Yes Please
- Author: Amy Poehler
- Language: English
- Genre: Autobiography
- Publisher: Dey Street
- Publication date: October 28, 2014
- Publication place: United States
- Media type: Hardcover
- Pages: 329
- ISBN: 9780062268341

= Yes Please =

2014 book by Amy Poehler

Yes Please is a 2014 book by American actress and television writer Amy Poehler. Poehler announced the book in January 2013. It was released on October 28, 2014, by HarperCollins imprint Dey Street, and was described as "full of humor and honesty and brimming with true stories, fictional anecdotes and life lessons" by the publisher.

At the 58th Annual Grammy Awards, the audio version of Yes Please received nomination in the category for the Best Spoken Word Album.

==Reception==
The book received mixed reviews from literary critics. Laura Miller reviewed the book for The Guardian and said, "Yes Please is unable to make a virtue out of its author’s lack of sharp edges. In person, Poehler can do this, and it’s a remarkable achievement, but on the page she tends to wax bland." Similarly, Dwight Garner of The New York Times was not pleased with the book by saying: "Yes Please reminds you of that squeaky fact: Even smart, hilarious people, the ones you wish were your great friends, sometimes can't write."

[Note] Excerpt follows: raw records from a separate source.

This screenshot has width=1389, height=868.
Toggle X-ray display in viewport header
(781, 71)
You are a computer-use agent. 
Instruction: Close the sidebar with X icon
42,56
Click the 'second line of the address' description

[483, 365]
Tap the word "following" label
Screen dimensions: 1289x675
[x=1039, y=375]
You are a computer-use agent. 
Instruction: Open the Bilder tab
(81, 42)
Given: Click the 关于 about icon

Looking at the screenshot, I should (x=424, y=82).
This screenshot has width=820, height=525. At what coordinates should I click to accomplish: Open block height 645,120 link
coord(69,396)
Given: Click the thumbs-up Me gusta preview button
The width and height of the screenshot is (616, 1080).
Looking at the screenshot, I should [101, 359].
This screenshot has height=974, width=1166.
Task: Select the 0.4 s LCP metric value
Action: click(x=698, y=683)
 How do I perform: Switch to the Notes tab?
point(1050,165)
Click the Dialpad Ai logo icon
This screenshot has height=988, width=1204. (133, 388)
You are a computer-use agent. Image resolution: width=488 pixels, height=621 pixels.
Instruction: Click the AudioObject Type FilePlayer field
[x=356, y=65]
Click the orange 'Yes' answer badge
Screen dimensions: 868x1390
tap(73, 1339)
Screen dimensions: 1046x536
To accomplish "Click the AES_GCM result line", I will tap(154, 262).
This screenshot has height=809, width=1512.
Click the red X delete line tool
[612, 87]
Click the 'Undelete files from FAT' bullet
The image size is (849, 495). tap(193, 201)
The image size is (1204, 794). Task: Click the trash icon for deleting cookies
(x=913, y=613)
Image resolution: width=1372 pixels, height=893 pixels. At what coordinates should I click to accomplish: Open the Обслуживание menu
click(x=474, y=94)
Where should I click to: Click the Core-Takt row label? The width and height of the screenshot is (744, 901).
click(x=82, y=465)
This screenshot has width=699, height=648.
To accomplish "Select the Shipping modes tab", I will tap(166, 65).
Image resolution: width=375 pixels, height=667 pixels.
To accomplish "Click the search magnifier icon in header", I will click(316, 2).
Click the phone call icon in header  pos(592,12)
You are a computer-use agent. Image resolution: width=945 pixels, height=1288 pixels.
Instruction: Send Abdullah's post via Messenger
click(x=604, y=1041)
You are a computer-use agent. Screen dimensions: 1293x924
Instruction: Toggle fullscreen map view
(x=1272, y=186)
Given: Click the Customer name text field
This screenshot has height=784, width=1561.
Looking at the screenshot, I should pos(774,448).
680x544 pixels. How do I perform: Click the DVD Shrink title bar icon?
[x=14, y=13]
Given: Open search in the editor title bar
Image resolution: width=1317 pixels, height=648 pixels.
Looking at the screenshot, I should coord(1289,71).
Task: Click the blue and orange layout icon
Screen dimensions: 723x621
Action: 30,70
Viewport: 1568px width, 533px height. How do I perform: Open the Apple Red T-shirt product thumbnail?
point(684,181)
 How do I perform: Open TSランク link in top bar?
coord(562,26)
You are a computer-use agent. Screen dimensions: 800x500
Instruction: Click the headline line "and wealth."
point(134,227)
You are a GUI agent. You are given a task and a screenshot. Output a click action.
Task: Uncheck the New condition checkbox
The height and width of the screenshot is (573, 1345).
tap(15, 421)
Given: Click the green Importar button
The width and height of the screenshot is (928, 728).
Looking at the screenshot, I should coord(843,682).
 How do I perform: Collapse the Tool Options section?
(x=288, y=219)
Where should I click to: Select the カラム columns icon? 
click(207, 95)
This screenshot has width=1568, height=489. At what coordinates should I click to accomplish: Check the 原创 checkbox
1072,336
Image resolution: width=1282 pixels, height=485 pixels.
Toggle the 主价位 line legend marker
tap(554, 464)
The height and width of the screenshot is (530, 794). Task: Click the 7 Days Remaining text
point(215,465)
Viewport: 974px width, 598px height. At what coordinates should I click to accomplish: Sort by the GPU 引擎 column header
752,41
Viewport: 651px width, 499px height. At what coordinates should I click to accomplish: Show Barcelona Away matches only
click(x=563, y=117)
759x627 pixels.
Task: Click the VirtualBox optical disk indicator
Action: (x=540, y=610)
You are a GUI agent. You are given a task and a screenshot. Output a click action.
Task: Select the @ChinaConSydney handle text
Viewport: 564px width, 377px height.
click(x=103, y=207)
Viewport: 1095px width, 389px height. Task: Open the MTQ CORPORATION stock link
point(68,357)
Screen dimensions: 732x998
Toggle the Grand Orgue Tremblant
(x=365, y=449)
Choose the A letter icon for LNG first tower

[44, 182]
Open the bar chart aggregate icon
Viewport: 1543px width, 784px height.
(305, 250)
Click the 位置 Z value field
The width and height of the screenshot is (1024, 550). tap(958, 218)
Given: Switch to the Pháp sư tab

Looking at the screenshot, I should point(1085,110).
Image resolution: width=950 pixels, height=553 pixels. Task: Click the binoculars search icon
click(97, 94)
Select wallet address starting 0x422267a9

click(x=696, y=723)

Mary McNamara writing for Los Angeles Times was more positive about the book, and said: "Not everything in Yes Please works [...], but many things are funny, and as with most of her comedy". McNamara also said that the writing is "choppy and self-consciously eccentric" and added: "[Poehler] is a smart and funny woman who isn't either of those things all the time and doesn't mind admitting it because she thinks that's important too". Rachel Dry of The Washington Post commented: "So she is funny and honest. Writing a book is hard, and that seems to be the truth. At least she made some good jokes about it."